Moving off of a linear career path shifts you toward having a less conventional career. That means you might need to take a less conventional, more creative approach to opening up opportunities. For example, instead of relying on job boards or traditional recruiters who tend to favor traditional candidates, you might need to focus on relying more on building connections through networking.
When you walk away from your current career, be prepared to face external judgment from colleagues, friends, family and other professionals in your sector. Most people who want change are generally motivated by internal values and priorities others can’t necessarily see, e.g., more time with family, more fulfilling work, more personal growth. For example, landing a cushy promotion is easy to spot. However, gaining more personal fulfillment might be less obvious to the casual observer. That means you can’t get too fazed by external judgment or criticism from people on the outside looking in who think your career seems off-track.
Changing careers is not for the faint of heart. It requires dedication and persistent commitment to creating the change you desire. It means continuing to move forward even when you feel like you’ve exhausted all of your options, and making one more phone call, going to one more networking event or applying to one more position. Often that final push is what makes the difference, and that requires commitment and drive, remaining laser-focused on where you’re trying to go, and not staying down for too long when facing hurdles along the way.
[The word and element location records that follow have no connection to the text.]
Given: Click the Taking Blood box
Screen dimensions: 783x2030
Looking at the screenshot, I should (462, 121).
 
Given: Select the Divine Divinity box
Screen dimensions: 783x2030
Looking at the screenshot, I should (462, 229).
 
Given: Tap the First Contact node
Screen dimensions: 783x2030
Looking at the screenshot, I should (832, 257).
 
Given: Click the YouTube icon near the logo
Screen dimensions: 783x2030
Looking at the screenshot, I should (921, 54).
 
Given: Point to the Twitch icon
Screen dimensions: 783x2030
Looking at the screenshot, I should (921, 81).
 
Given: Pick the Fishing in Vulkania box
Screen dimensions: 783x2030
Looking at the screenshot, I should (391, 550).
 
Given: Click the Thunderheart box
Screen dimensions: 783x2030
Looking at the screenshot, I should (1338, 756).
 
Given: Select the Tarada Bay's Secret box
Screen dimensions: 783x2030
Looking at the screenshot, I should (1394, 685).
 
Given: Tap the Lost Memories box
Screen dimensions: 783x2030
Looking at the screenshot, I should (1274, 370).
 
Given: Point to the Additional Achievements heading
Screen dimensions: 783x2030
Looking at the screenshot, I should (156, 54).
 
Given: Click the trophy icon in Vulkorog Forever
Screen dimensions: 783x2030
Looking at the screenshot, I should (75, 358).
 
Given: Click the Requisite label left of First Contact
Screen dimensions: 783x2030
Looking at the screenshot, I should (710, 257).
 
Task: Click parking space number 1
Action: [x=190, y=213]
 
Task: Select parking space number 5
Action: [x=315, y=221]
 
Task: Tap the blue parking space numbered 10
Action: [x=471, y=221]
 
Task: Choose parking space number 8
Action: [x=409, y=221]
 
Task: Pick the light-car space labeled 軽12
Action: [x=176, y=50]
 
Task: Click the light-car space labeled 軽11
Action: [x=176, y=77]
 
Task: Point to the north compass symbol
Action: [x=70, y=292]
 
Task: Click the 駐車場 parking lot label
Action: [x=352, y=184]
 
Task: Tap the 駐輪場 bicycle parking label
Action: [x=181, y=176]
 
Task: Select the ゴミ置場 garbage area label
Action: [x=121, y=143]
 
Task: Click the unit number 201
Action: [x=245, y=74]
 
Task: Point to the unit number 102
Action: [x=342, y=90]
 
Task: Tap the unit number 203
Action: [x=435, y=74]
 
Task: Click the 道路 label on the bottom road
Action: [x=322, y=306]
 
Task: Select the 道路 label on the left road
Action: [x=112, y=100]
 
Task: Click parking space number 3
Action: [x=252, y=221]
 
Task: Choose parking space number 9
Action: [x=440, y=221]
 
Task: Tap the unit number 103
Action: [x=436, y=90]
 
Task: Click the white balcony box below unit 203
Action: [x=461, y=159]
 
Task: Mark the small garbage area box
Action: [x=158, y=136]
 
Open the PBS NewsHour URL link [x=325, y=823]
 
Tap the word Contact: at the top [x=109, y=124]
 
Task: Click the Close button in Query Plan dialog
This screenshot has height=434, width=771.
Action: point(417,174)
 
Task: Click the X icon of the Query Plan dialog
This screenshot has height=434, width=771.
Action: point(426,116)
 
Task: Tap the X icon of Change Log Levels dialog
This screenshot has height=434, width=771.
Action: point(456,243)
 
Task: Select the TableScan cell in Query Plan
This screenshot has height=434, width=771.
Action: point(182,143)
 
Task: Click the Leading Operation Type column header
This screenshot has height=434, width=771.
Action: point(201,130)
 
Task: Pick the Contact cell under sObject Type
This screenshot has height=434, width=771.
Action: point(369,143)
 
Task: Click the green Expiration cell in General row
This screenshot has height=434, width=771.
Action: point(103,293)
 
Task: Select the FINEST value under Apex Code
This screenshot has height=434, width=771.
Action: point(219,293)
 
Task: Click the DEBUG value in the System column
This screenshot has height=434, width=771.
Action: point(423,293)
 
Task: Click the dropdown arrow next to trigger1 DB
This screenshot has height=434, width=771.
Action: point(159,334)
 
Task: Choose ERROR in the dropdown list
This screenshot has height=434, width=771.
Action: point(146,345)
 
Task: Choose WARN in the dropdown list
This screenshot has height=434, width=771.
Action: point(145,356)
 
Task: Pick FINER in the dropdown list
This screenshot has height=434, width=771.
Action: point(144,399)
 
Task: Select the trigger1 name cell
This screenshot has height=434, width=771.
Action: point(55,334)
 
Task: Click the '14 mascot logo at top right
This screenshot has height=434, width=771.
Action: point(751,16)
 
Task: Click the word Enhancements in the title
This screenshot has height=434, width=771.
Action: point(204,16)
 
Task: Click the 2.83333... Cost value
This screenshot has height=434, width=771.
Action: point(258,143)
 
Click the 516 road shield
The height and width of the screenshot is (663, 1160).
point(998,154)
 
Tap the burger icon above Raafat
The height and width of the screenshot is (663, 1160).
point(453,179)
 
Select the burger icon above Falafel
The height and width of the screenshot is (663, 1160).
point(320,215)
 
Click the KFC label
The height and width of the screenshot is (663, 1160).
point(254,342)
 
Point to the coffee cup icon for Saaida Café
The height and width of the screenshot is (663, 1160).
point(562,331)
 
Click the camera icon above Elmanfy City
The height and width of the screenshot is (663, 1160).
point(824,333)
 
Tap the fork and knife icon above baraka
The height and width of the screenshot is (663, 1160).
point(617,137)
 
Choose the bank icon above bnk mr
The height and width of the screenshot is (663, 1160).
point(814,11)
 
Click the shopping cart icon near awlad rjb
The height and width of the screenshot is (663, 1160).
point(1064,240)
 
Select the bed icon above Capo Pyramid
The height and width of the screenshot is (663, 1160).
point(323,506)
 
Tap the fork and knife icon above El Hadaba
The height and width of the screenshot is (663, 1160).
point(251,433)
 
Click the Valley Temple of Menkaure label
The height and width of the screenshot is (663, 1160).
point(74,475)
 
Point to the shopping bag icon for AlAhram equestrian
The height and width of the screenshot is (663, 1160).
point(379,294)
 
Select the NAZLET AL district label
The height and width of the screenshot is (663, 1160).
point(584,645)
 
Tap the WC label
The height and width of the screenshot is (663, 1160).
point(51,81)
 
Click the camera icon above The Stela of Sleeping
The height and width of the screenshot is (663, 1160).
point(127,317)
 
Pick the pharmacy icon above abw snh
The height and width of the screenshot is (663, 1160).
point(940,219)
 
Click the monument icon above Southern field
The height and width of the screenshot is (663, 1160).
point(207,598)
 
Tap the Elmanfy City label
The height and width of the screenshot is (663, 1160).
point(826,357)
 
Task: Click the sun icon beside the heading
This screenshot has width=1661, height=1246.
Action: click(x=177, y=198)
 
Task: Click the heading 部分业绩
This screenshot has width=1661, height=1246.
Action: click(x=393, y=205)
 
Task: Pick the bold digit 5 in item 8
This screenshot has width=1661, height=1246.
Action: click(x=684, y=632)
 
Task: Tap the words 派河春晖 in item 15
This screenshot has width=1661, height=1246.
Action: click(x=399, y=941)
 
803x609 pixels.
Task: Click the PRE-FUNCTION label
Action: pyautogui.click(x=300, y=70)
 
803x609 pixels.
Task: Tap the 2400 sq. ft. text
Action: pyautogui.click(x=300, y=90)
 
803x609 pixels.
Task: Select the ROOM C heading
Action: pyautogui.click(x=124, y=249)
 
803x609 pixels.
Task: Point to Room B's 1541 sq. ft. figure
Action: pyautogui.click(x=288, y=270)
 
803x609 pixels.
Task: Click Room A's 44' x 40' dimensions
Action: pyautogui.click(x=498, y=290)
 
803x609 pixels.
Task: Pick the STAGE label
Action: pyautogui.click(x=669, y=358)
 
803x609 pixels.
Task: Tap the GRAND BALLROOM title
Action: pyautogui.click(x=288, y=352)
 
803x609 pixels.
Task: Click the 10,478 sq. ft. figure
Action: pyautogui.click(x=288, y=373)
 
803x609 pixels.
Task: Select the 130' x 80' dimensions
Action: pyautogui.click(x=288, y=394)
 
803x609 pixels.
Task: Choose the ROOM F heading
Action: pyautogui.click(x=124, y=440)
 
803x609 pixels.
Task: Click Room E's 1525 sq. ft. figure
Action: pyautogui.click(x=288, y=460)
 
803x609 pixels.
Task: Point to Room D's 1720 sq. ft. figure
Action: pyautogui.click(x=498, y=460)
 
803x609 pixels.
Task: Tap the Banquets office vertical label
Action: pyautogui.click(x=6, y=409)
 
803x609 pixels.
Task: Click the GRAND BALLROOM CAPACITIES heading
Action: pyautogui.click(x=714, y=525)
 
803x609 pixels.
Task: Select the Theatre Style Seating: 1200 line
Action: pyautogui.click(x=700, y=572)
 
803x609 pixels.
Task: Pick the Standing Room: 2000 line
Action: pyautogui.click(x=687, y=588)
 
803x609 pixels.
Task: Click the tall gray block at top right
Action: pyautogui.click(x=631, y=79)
Change requires time, so the idea of flipping overnight from one profession to another is not realistic. Intermediate steps may be necessary. For example, enrolling in an evening course while holding down a full-time job, working toward obtaining a certification over time or taking up a side project that might not generate the desired returns in the short run. Being realistic about the time it takes to make a major change prevents frustration when progress takes longer than you had hoped.
Starting over almost always involves making a decision with an element of risk. Whenever you walk away from anything in which you’ve invested time, you really never know if you’re going to uncover something better or worse than your current situation. This is why moving on is often harder than holding on. At some point, though, you have to be willing to take a brave leap in order to pursue more meaningful work. Playing it safe is often not enough to deliver the kinds of significant shifts that make a real difference to your circumstances.